Se llama diez mil Euros


Rafael del Campo
Rafael del Campo Blog

Se llama diez mil Euros

I.- No se veían desde que abandonaron el Instituto.

Él la recordaba como una niña alegre, luminosa, efusiva…En la adolescencia atacada de kilos. Por eso algo acomplejada. Le sorprendió verla tan estilizada ahora. En la plaza, su melena rubia flotaba cuando el aire fresco la acometía. Su sonrisa chispeaba, como una candela, en la noche veraniega. No había perdido el magnetismo, esa extraña fuerza que hace a algunas mujeres, sean guapas o feas, irresistibles.

Ella lo recordaba más bien pazguato, tímido, incapaz de confrontar la mirada con una chica. Como un huevo sin sal. Su fragilidad movía a ternura. Por eso le sorprendió verlo ahora tan seguro. Las canas precoces le daban un aire interesante. Conservaba una envolvente voz de terciopelo. Y unos labios…

II.- No se veían desde que abandonaron el Instituto.

Ella estudió en la capital. Filología Inglesa. Cuando acabó la carrera pasó un par de años en Londres, cuidando niños. “Au pair“ se llama. Volvió a España. Lo pasó mal. Estuvo varios años dando clases particulares. A duras penas llegaba a fin de mes. Si llegaba. Pero ahora tenía un contrato en un colegio privado. A tiempo parcial, cierto. El sueldo recortadito. Pero ella era alegre, luminosa, efusiva… para celebrarlo había vuelto al pueblo, a las fiestas. Quería compartir la felicidad con sus amigas de toda la vida.

Él estudió en Madrid. Derecho y Administración de Empresas. El máster vino luego, en Estados Unidos. Ejecutivo de grandes empresas desde primera hora. Conocía medio mundo. Bueno, es una frase hecha, un modo de hablar: realmente conocía mucho más de medio mundo. Hace unos años había fundado su propia compañía. Trabajaba mucho pero ganaba aún más. No pensaba volver al pueblo, pero había recalado para vender unas propiedades de sus padres y se había encontrado las fiestas. De sopetón. Sin esperarlo.

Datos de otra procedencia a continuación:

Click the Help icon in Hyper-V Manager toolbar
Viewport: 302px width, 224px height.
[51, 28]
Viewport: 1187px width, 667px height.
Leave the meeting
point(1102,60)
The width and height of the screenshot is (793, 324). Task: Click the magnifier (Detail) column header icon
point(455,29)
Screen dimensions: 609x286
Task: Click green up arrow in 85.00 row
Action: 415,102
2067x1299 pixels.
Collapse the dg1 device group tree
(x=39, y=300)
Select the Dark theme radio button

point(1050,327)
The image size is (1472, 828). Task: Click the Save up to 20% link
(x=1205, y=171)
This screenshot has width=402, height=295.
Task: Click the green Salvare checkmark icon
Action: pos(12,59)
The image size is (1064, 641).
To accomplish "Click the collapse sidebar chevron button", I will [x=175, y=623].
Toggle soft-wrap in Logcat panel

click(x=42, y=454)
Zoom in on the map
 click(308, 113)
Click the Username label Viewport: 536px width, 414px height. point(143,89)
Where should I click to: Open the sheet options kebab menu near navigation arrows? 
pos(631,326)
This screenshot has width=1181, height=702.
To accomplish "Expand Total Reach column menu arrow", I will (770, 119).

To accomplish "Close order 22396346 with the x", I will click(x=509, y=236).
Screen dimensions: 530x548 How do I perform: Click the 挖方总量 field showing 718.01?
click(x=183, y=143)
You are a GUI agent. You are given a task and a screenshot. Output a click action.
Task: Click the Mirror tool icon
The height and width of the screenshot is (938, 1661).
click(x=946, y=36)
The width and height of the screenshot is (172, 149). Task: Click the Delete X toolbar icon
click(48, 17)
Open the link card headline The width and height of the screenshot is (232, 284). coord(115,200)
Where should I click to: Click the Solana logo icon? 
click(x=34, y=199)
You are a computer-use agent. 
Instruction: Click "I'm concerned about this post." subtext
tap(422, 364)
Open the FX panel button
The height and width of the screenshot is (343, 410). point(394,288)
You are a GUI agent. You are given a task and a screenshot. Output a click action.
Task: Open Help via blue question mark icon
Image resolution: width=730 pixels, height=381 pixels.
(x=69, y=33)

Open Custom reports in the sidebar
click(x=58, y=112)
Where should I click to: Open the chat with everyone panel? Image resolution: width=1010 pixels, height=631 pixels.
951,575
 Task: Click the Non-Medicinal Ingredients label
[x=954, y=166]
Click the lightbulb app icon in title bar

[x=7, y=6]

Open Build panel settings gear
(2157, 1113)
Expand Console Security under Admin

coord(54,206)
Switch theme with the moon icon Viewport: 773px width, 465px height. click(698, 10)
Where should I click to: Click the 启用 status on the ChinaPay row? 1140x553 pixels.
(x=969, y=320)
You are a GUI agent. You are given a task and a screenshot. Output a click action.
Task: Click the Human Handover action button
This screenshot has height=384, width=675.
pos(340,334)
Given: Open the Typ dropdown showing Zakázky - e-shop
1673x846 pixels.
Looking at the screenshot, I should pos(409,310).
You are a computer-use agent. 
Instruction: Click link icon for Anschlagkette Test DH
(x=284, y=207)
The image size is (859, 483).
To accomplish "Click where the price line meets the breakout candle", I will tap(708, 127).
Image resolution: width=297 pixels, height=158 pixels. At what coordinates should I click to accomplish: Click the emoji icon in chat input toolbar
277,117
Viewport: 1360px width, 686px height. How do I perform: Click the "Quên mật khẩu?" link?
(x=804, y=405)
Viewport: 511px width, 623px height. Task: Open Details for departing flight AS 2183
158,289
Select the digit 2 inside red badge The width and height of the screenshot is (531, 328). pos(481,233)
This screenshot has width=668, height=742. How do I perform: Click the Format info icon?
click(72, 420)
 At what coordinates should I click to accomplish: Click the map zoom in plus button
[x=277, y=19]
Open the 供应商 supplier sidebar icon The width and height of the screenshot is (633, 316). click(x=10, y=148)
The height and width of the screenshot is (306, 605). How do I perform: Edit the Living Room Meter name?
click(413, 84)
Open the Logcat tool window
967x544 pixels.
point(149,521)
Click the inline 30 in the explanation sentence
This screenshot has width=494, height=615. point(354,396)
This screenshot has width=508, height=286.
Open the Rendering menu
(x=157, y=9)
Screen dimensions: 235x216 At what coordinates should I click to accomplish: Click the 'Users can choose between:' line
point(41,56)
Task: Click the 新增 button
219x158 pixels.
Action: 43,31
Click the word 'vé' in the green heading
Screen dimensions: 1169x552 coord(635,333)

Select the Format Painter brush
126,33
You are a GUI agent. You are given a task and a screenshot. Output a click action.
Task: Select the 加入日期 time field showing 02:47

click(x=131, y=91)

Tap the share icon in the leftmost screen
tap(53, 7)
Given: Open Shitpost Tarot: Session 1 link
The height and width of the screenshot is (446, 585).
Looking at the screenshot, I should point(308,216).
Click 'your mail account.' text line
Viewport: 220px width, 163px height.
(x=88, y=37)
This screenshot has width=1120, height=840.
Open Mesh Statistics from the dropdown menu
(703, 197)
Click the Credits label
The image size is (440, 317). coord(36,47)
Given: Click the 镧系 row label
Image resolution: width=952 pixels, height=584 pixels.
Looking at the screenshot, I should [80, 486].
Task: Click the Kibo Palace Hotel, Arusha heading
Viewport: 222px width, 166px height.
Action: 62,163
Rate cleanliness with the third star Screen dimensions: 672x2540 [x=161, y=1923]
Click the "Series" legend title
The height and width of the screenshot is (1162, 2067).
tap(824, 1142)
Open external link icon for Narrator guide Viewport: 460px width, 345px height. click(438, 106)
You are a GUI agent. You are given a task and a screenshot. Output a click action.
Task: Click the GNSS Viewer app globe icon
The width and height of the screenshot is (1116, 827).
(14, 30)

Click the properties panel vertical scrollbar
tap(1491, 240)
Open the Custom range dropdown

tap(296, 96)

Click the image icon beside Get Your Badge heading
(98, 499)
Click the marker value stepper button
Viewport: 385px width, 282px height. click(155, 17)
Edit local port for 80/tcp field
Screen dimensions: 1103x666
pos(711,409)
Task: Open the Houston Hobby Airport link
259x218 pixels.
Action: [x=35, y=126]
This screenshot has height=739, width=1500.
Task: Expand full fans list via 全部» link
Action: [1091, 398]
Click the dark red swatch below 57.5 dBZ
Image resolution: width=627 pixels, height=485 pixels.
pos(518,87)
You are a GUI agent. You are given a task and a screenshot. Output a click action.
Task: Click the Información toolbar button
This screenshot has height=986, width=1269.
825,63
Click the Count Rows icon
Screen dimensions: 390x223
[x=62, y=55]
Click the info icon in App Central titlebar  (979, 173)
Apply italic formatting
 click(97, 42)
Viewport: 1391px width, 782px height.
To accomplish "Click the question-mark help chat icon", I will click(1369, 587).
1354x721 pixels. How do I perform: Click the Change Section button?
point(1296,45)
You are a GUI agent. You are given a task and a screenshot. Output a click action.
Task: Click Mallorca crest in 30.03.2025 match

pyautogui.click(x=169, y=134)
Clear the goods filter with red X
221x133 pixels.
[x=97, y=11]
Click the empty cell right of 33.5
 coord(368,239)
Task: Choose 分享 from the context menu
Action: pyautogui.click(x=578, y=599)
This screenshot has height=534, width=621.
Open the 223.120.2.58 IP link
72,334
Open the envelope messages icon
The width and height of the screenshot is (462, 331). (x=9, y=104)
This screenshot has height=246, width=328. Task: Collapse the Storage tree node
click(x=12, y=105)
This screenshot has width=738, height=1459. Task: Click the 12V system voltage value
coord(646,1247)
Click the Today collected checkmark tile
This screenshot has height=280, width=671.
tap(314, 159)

III.- No se veían desde que abandonaron el instituto.

Pero se reconocieron rápidamente. Charlaron. En la plaza, la música era estridente. La aglomeración insoportable. Bebieron. Seguramente más de lo prudente. Por un momento, él creyó que seguía siendo un adolescente. Que nada había pasado. Que aun era un chico pazguato, tímido, incapaz de confrontar la mirada con una mujer.

Por un momento, ella pensó que era todavía una adolescente gordita, alegre y efusiva. Pero tímida. Y algo acomplejada.

Se dieron cuenta de que todo había cambiado cuando se besaron entre la multitud. Vorazmente. Desinhibidos. En la plaza, la música era estridente. La aglomeración insoportable. Olía a fritanga. De churros, de japuta, de bacalao. Fritanga. Y a chuletas requemadas. Y a pinchitos.

Sonaba “Paquito el Chocolatero“. En un rincón, un borracho cantaba a gritos “ Soy cordobés”. Más bien rebuznaba. La panza se le derramaba por fuera de la camisa. Nadie lo miraba. Su soledad movía a la ternura.

Ella dijo:

– Vamos a un sitio más tranquilo

Fueron al hotel.

Por el camino, las manos de ella eran serpientes cálidas. Las de él halcones voraces. O al revés: las de ella halcones y las de él serpientes. Tanto daba.

IV.- No se veían desde que abandonaron el instituto.

Él pensó que habría dejado una nota, un teléfono. Algo. Pero nada. Era un romántico. O un ingenuo. O un imbécil.

Desayunó sólo. Le dolía la cabeza. Garrafón seguro. Qué malas son las mezclas. Pagó en recepción.

Era un romántico. O un ingenuo. O un imbécil:

– ¿Han dejado alguna nota para mí?

– Nada, señor.

Una semana más tarde le llamó un abogado.

– Tenemos preparada la denuncia por abusos.

Tenemos pruebas, fotos, testigos, análisis de semen…. En fin…

Enfureció:

– ¡¡¡Esto se llama chantaje!!! Ella quería, igual que yo. Ambos queríamos. El abogado susurró indiferente, muy profesional él:

– Si puede, que no va a poder, acredíteme el “SÍ” de mi clienta. Y, por cierto, no se llama chantaje.

Carraspeó:

– Se llama diez mil euros

Él era un romántico. O un ingenuo. O un imbécil. O las tres cosas a la vez. Sí, las tres cosas a la vez.